Join Chairman of the National Intelligence Council (NIC) Greg Treverton for a discussion on the NIC's work and how it connects to U.S. policy and wider global forecasting, along with a preview of the NIC's upcoming Global Trends report. 

About the Speaker: Dr. Treverton started his duties as Chairman of the National Intelligence Council on September 8, 2014. Prior to his selection, Treverton held several leadership positions at RAND Corporation, including director of the RAND Center for Global Risk and Security, director of the International Security and Defense Policy Center, and associate dean of the Pardee RAND Graduate School. His work at RAND examined terrorism, intelligence and law enforcement, as well as new forms of public–private partnership. 

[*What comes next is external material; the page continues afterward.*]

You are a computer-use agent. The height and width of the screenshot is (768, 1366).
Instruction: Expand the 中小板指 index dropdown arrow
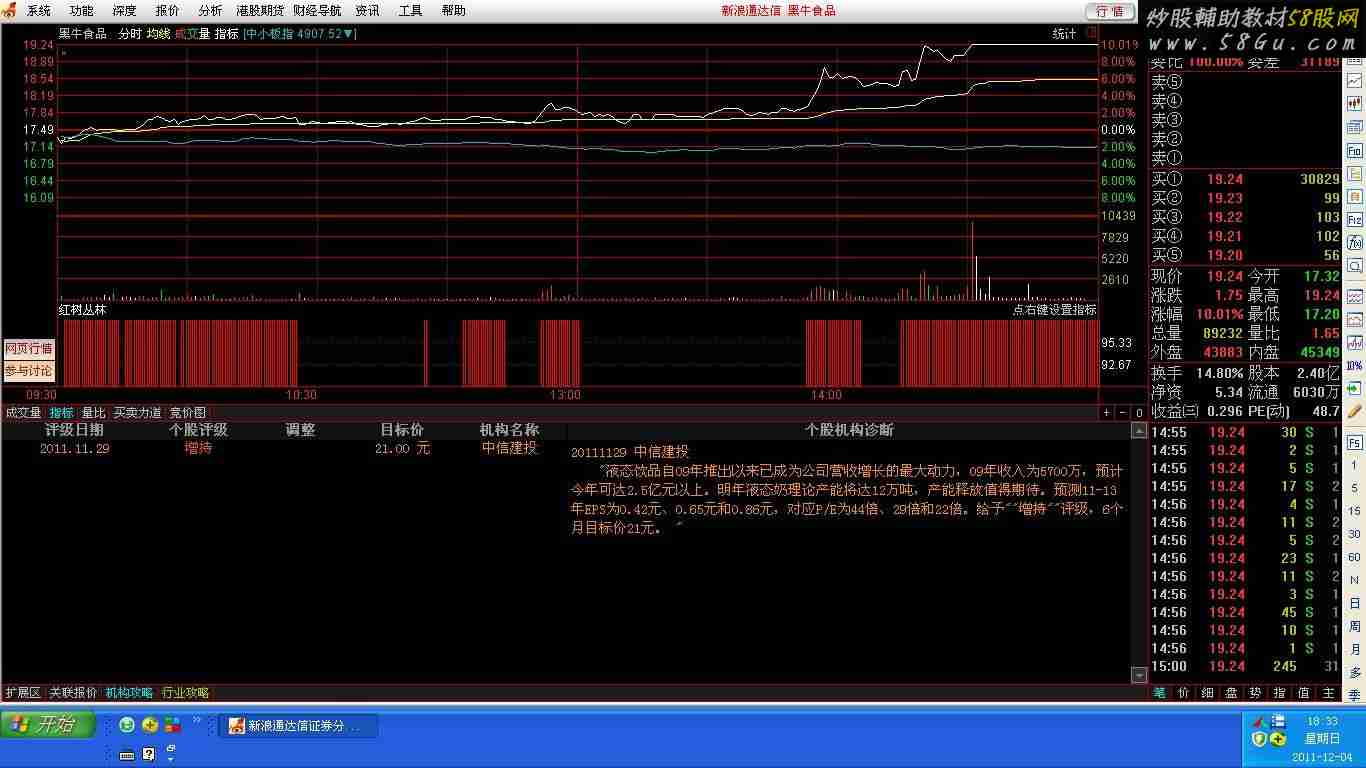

Treverton has served in government for the first Senate Select Committee on Intelligence, handling Europe for the National Security Council and later, as vice chair of the National Intelligence Council (1993–1995), overseeing the writing of America's National Intelligence Estimates. 

His RAND publications on intelligence include: “Reorganizing U.S. Domestic Intelligence: Assessing the Options” (2008), “Assessing the Tradecraft of Intelligence Analysis” (with C. Bryan Gabbard, 2008) and “The Next Steps in Reshaping Intelligence” (2005). Two books, Intelligence for an Age of Terror and Reshaping National Intelligence for an Age of Information, were published by Cambridge University Press in 2009 and 2001, respectively. 

Treverton holds an A.B. summa cum laude from Princeton University and an M.P.P. and Ph.D. in economics and politics from Harvard University.